The Abaco Islands in the Bahamas were hit with winds up to 350kmh. Photo / Daniele Volpe, The New York Times
The roof had blown clean off. Outside, the ocean surged, swallowing the land. Brent Lowe knew he had to escape — and take his 24-year-old son, who has cerebral palsy and can't walk, with him.
But Lowe had another problem. He's blind.
So he put his grown son on hisshoulders, then stepped off his porch, he said. The swirling current outside came up to his chin.
"It was scary, so scary," said Brent Lowe, 49.
Clutching neighbours, he said he felt his way to the closest home still standing. It was five minutes — an eternity — away.
Stories of unlikely survival have slowly emerged in the days since Hurricane Dorian hit the Bahamas, pummelling the islands of Grand Bahama and Abaco for days before moving toward the Atlantic Seaboard.
While the damage has been visible from above, the full human toll is still far from certain, with 23 deaths confirmed so far and authorities warning that the real number may be much higher.
The death count "could be staggering," Dr.
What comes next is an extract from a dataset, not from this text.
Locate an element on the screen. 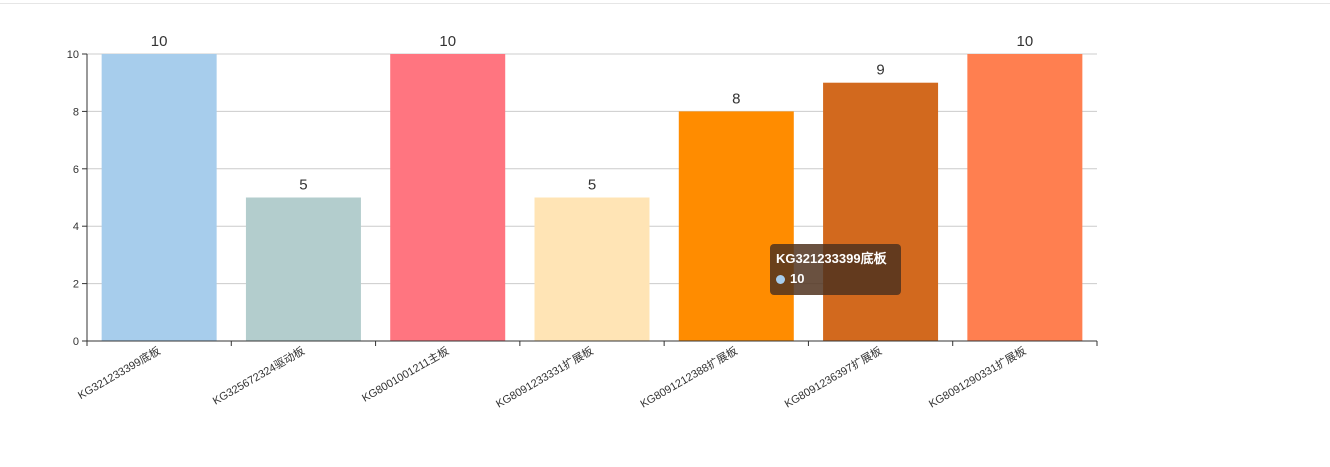 The height and width of the screenshot is (467, 1330). y-tick-label: 6 is located at coordinates (76, 170).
Duane Sands, the minister of health, said Thursday.
Some neighbourhoods have been reduced to rubble, almost entirely flattened by the storm. In others, 95 per cent of homes have been damaged or destroyed.
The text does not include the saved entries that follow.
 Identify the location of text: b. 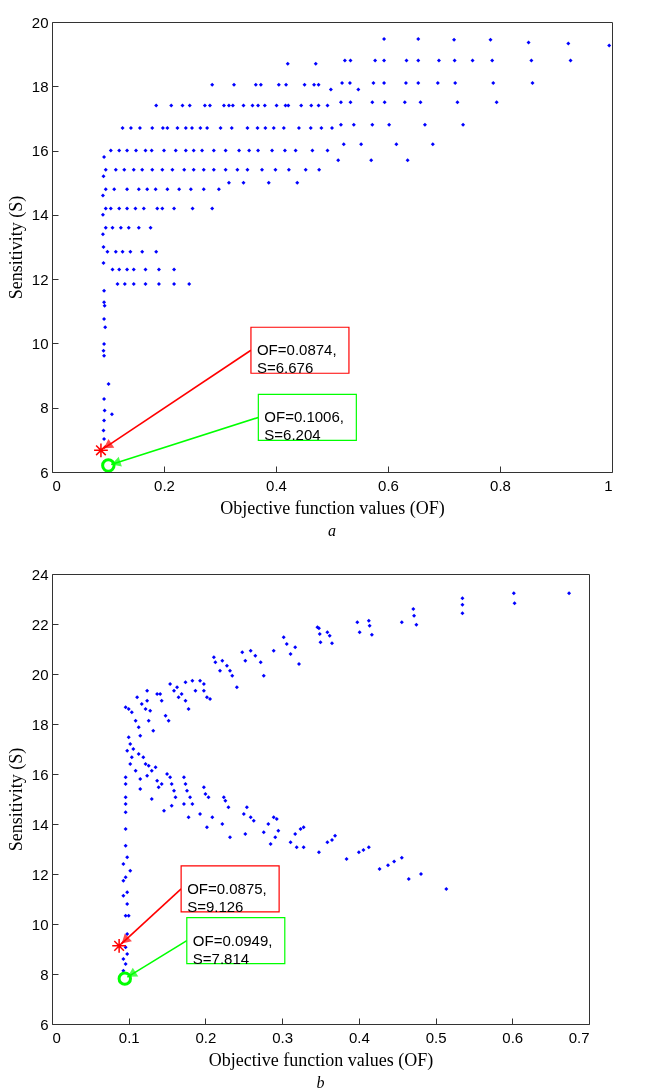
(320, 1082).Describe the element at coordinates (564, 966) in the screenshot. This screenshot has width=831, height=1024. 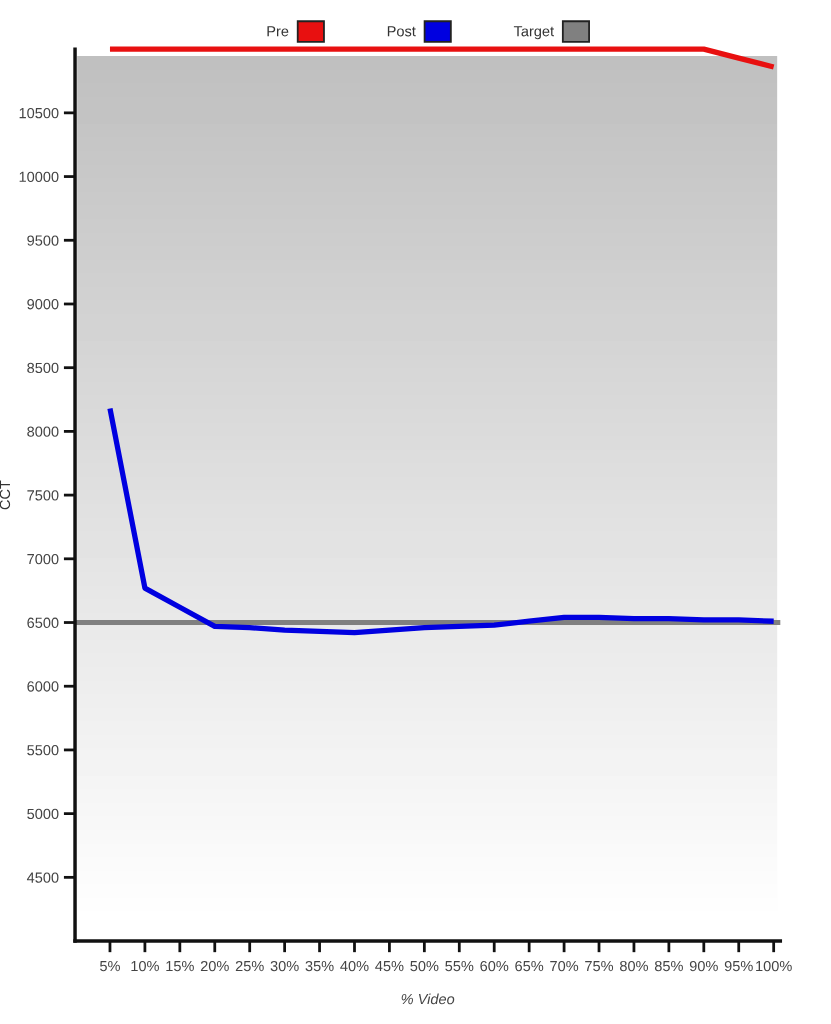
I see `x-tick-label: 70%` at that location.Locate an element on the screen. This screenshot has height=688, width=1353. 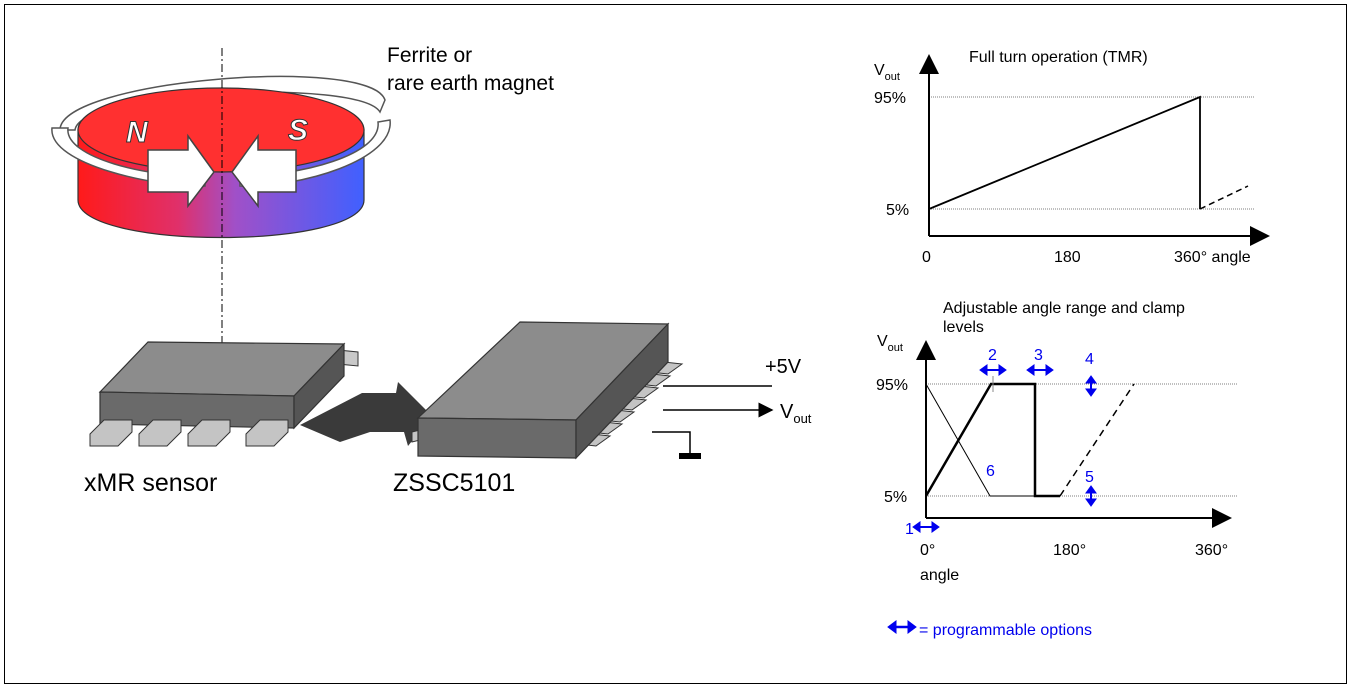
chart-bottom-title-line1: Adjustable angle range and clamp is located at coordinates (1064, 308).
Thousands of people are now homeless, taking refuge in gymnasiums or churches, and authorities are bracing for an influx of bodies as the extent of the destruction becomes clear.
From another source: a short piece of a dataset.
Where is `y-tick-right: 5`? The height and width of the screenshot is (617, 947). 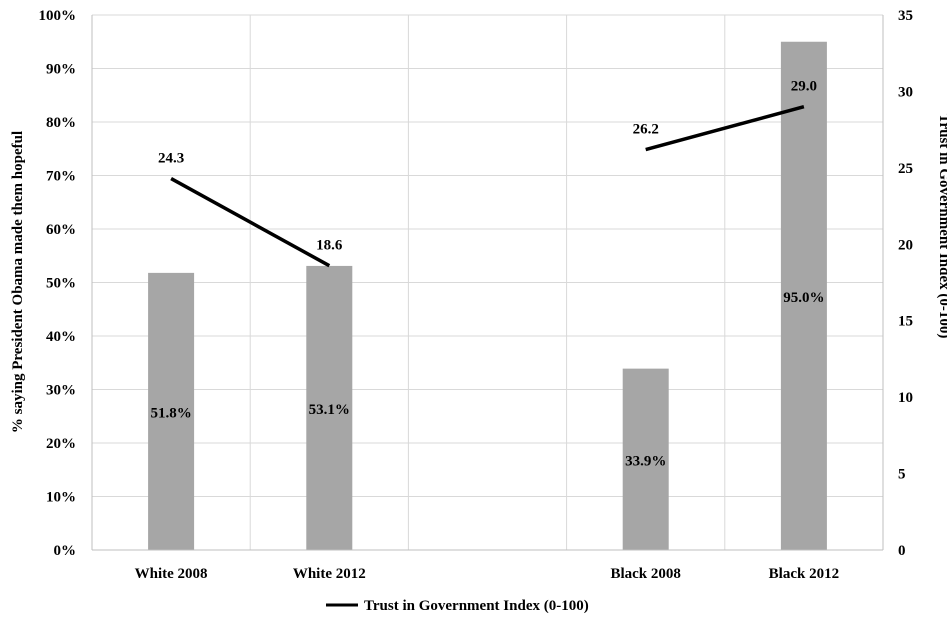 y-tick-right: 5 is located at coordinates (902, 475). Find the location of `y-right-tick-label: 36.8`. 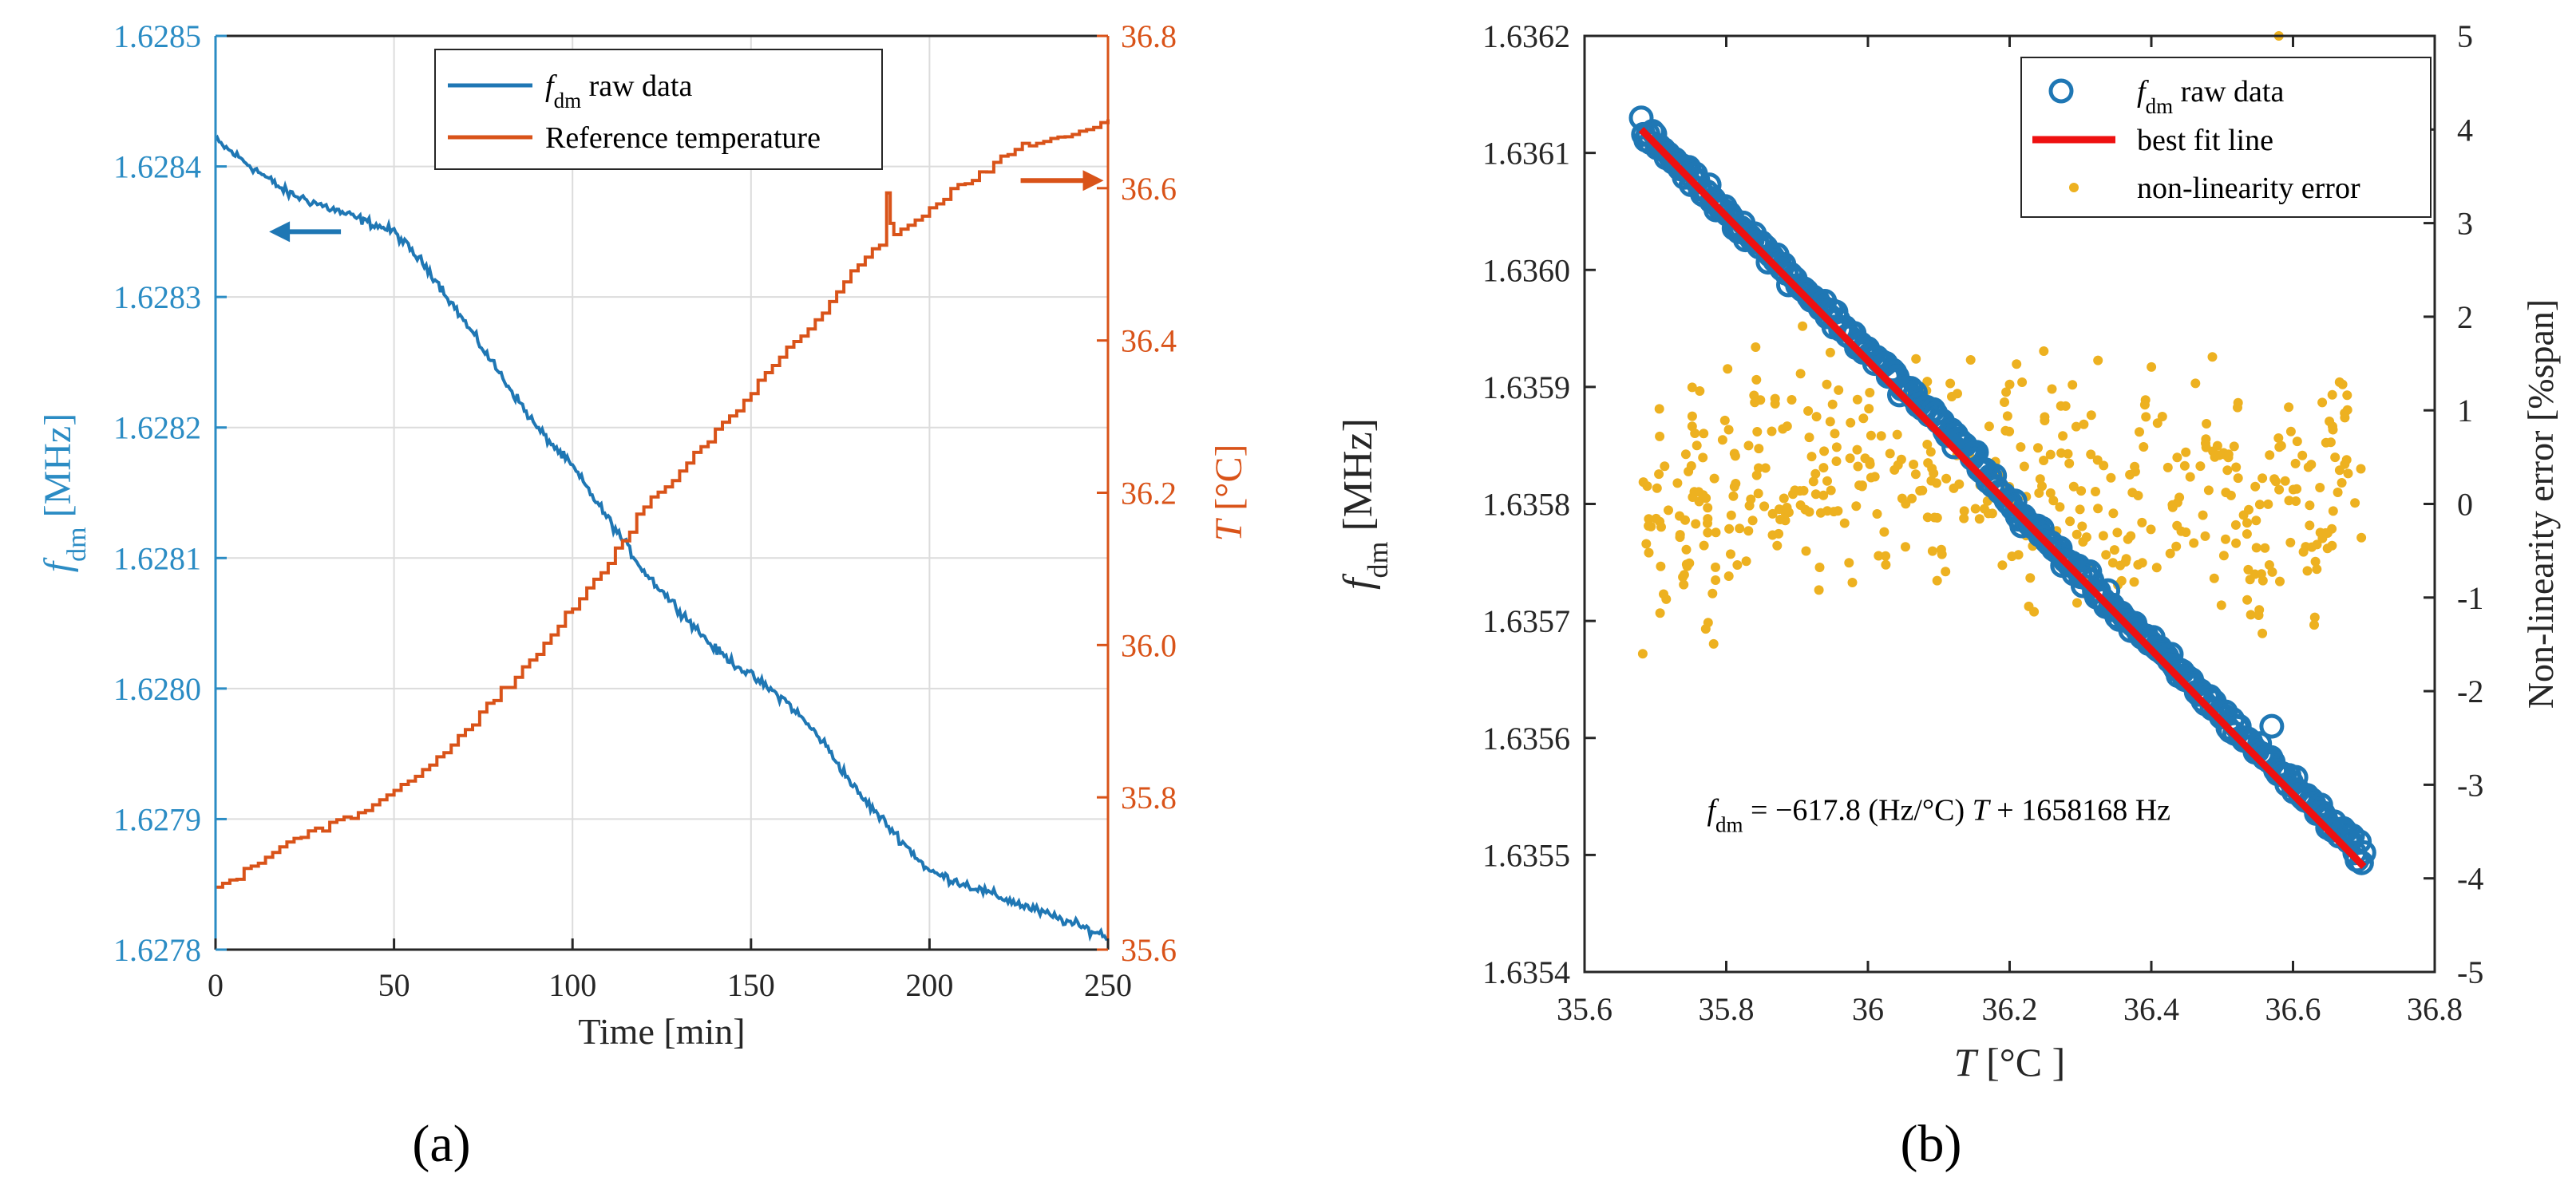

y-right-tick-label: 36.8 is located at coordinates (1149, 36).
"We are embalming bodies so that we have more capacity as new bodies are brought in," Sands said. "We need to get coolers into Abaco and Grand Bahama, because we believe that we may not have the capacity to store the bodies."
Sandra Cooke, a resident of Nassau, the capital, said her sister-in-law had been trapped under a collapsed roof in the Abaco Islands.
At first, her brother couldn't find his wife — then the family dog detected her in the rubble. When there was a break in the storm, neighbours helped free her.
"She was trapped under the roof for 17 hours," Cooke said. She hired a private helicopter service to bring the rescued woman to Nassau, she said.
When Hurricane Dorian first made landfall Sunday, Lowe recalled, all of its fury seemed to bear down on him.
The storm raging outside was one of the most powerful ever to sweep through the Atlantic. Its eye was approaching, and the group of eight people inside Lowe's cement house was particularly vulnerable.
In addition to Lowe and his disabled son, neighbours whose homes had already been destroyed were also sheltering there. Among them were two children.
As the storm howled around them, Lowe said, the roof began to lift off, then slap back down. Abaco withstood sustained winds of up to 185 mph (297kmh) that day, with gusts that reached 220 mph (354kmh). The group sought safety in the bathroom, where they huddled together and prayed, hoping for relief. Lowe's son was nestled inside the bathtub, he said.
That's when the roof flew away.
Exposed to the elements, each person had to step out into the storm. They clung to each other and set out to find refuge.
"I've never experienced anything like that in my life," said Lowe, who is no stranger to hurricanes but said he could never have imagined the terror of that day.
The group reached a neighbour's home. Lowe and his son hunkered down there for a day until a rescue bus was able to pick them up Monday and take them to a shelter.
On Tuesday night, he was evacuated to Nassau, where Brent Lowe can get the dialysis treatment he needs three times a week. His son had to stay in Abaco, in the care of Lowe's sister-in-law, he said.
"I came here with the clothes that I had on from Saturday," he said.
Although Lowe and his son are now safe, his ordeal is, in some ways, only beginning.
He didn't know if his eldest daughter made it through the storm, he said. The phone lines have been down for days, and communication with Abaco is very difficult.
"Right before we had the wind, I spoke with her," he said. "I wish I could have been able to call and ask somebody, you know, because I really was worried about them. I was worried about everybody."
Lowe is now homeless. After a lifetime on the outskirts of Marsh Harbour, the main town in Abaco — where he raised a family and worked as a butcher in a fish house until he lost his eyesight to diabetes — his home, his community and everything he built has been obliterated.
Still, Lowe wants to return to Abaco.
"I have to go," he said. "That's where my family is. My kids are there; my brothers, my sisters, they're all there."
But he is unsure of its future. The damage is catastrophic.
In the area where he lived, "90 per cent of the houses are compromised," he said. "I'm talking about roofs gone, houses totally collapsed everywhere."
He added, "I'm just wondering where we're going to live when I go back home, what I'm going to do."